Can glint support discrete feature id?

rjagerman / glint

Glint: High performance scala parameter server

MIT License

168 stars 62 forks source link

Can glint support discrete feature id? #45

Open cstur4 opened 8 years ago

cstur4 commented 8 years ago

I have millions of discrete 64-byte features, remapping features to continuous ids is expensive. Can glint support that?

rjagerman commented 8 years ago

Although remapping is expensive, it's currently the only feasible thing to do with Glint since all matrices and vectors are stored as dense arrays.

One of my goals right now is to write a roadmap that outlines several things we want to implement in the near future. It includes sparse matrices and vectors. With sparsity it will be possible to create very large feature spaces with little/no memory overhead. However, because everything is indexed with Long values, it would still be limited to a size of 2^63.
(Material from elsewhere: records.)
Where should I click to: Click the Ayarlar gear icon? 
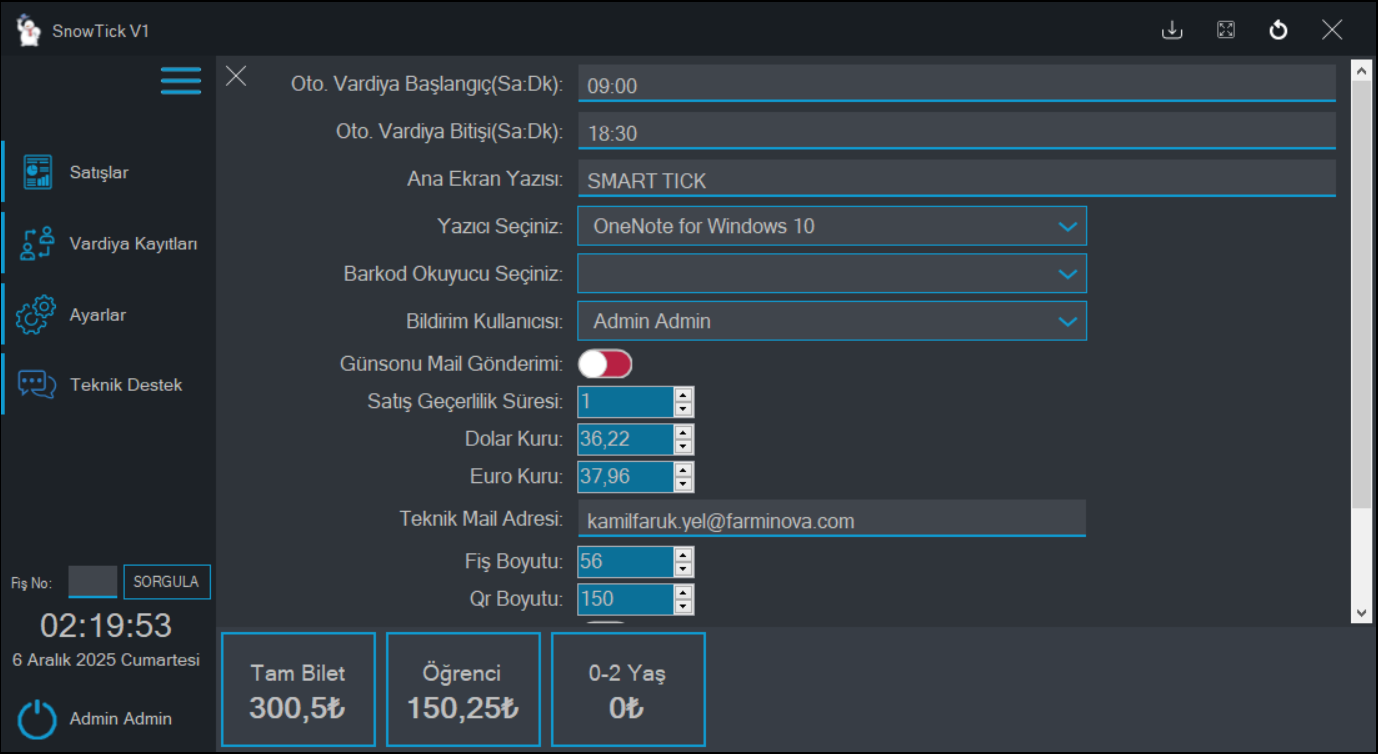[x=38, y=315]
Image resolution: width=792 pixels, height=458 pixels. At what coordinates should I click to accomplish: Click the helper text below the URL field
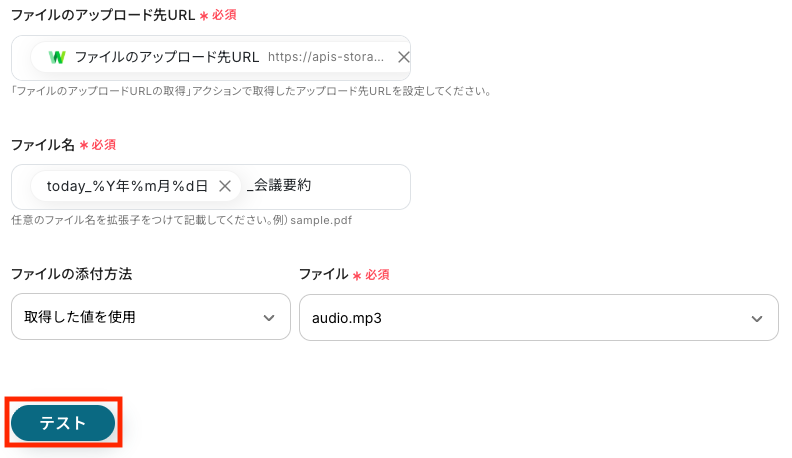250,90
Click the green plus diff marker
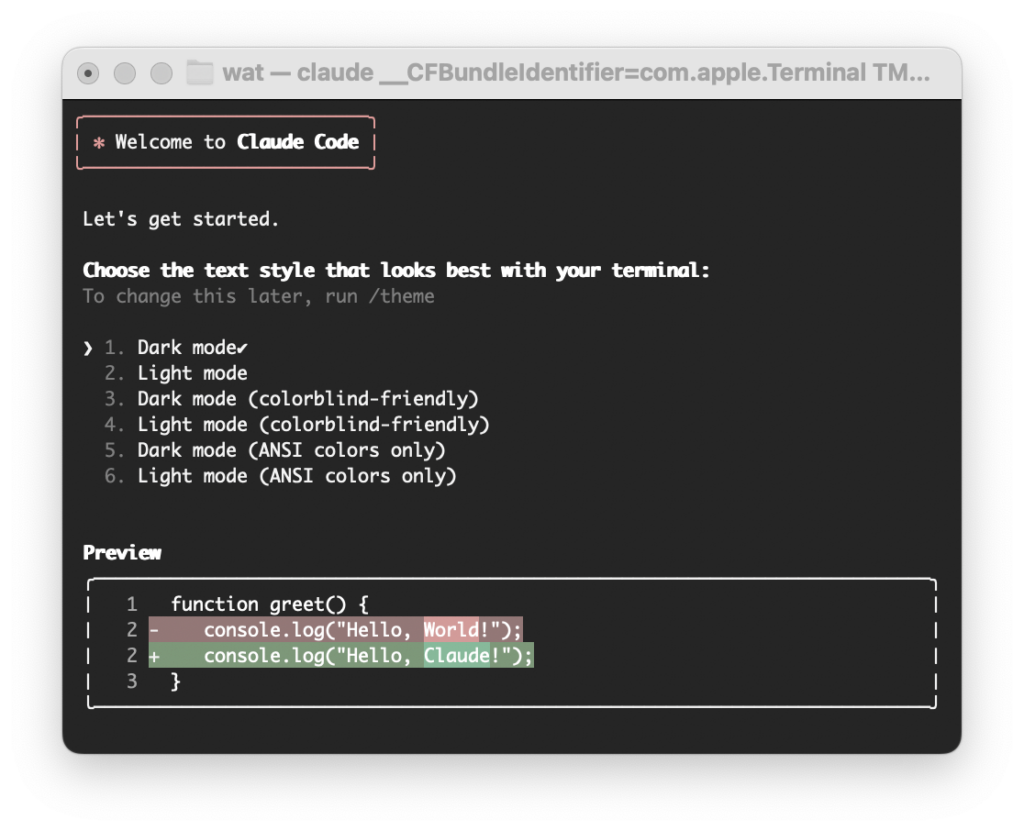 pyautogui.click(x=154, y=656)
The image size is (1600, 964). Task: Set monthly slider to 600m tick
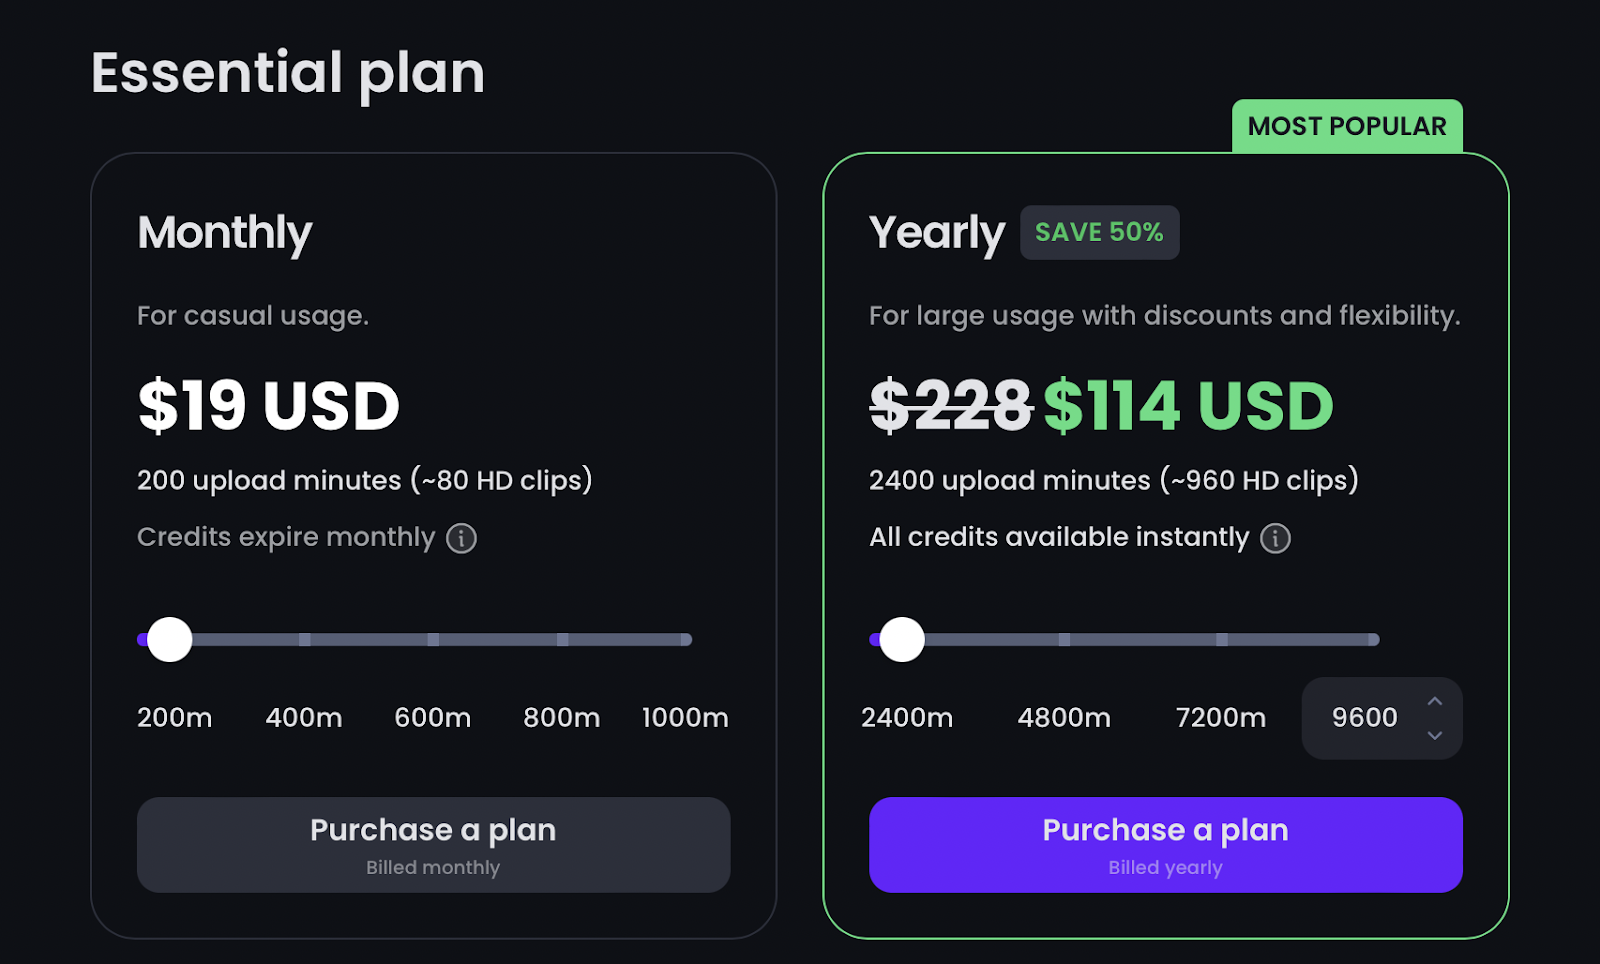coord(433,639)
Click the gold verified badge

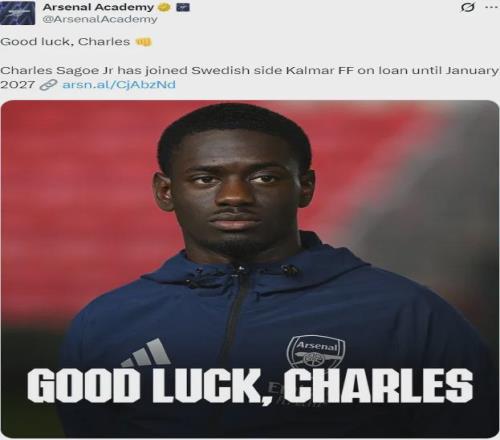(x=164, y=7)
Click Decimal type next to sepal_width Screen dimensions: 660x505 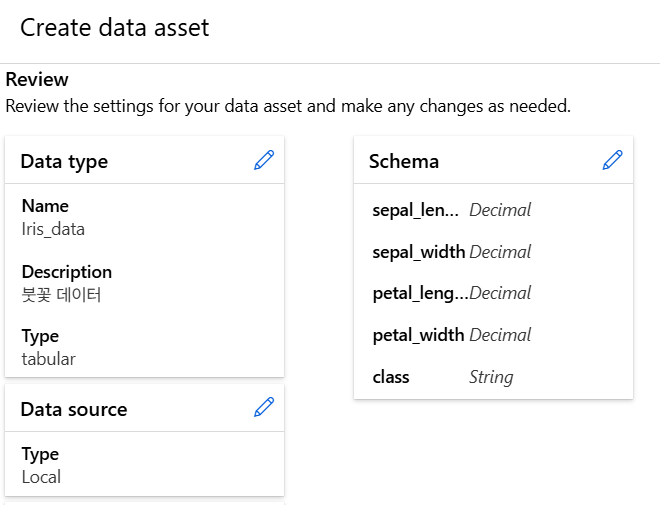[500, 252]
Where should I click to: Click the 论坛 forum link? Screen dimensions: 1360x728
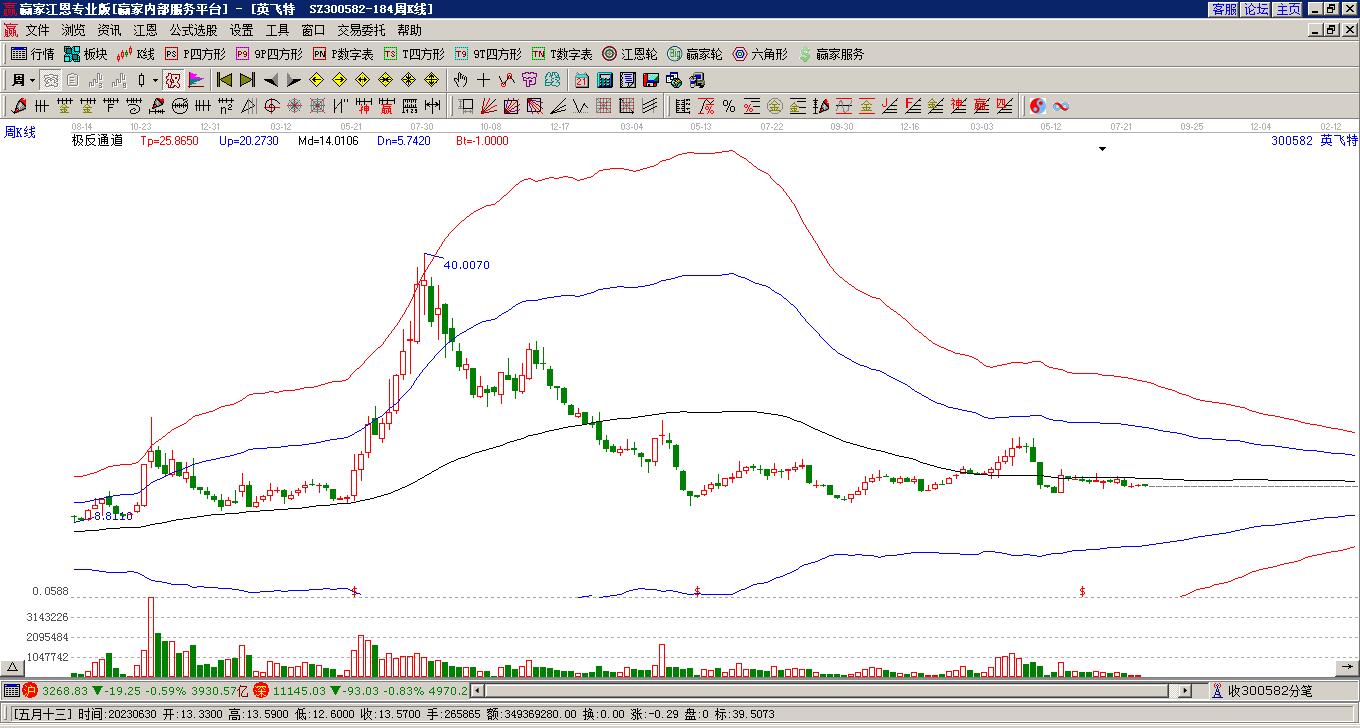[x=1257, y=9]
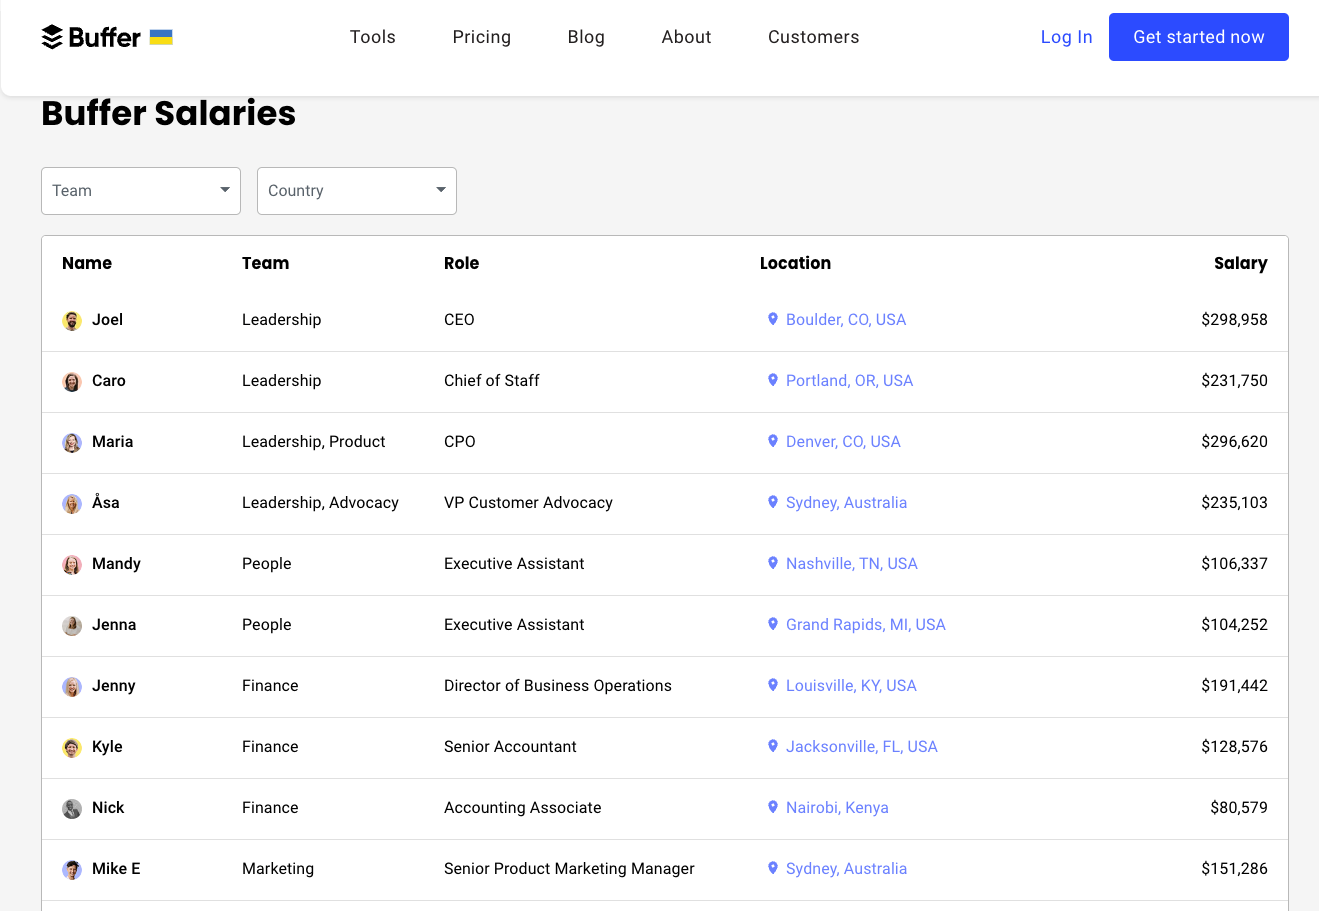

cstur4 commented 8 years ago

How long will it take? I am eager to intergrate glint with YARN with Long key features. I have a preliminary version, but it takes long time to work on bigger data.

rjagerman commented 8 years ago

I can't give an accurate time estimate at the moment. In terms of importance, I prioritize implementing fault tolerance over other features right now, so it could be on the order of months before I get to sparsity.

And even then, I'm not sure how well this will work... Sparse data structures typically come with considerable memory overhead (one or more objects per key/value pair), which the JVM garbage collector unfortunately does not like. I'm considering using something like debox or scala-offheap to bypass this garbage collection problem, but both are rather experimental.

cstur4 commented 8 years ago

I used debox in my algorithm, and it helps a lot. Now I transform ids to continuous ones, and I look forward to get your help to intergration glint with spark. Thanks a lot.

cstur4 commented 8 years ago

I implemented a key-value based partitioner to avoid remapping feature id. Hash-based version may be more scalable to big data. I am glad to send a pull request if there is a necessary.

MLnick commented 8 years ago

@cstur4 I'd like to see that PR - for sparse models I'm looking at it would be very important for scalability.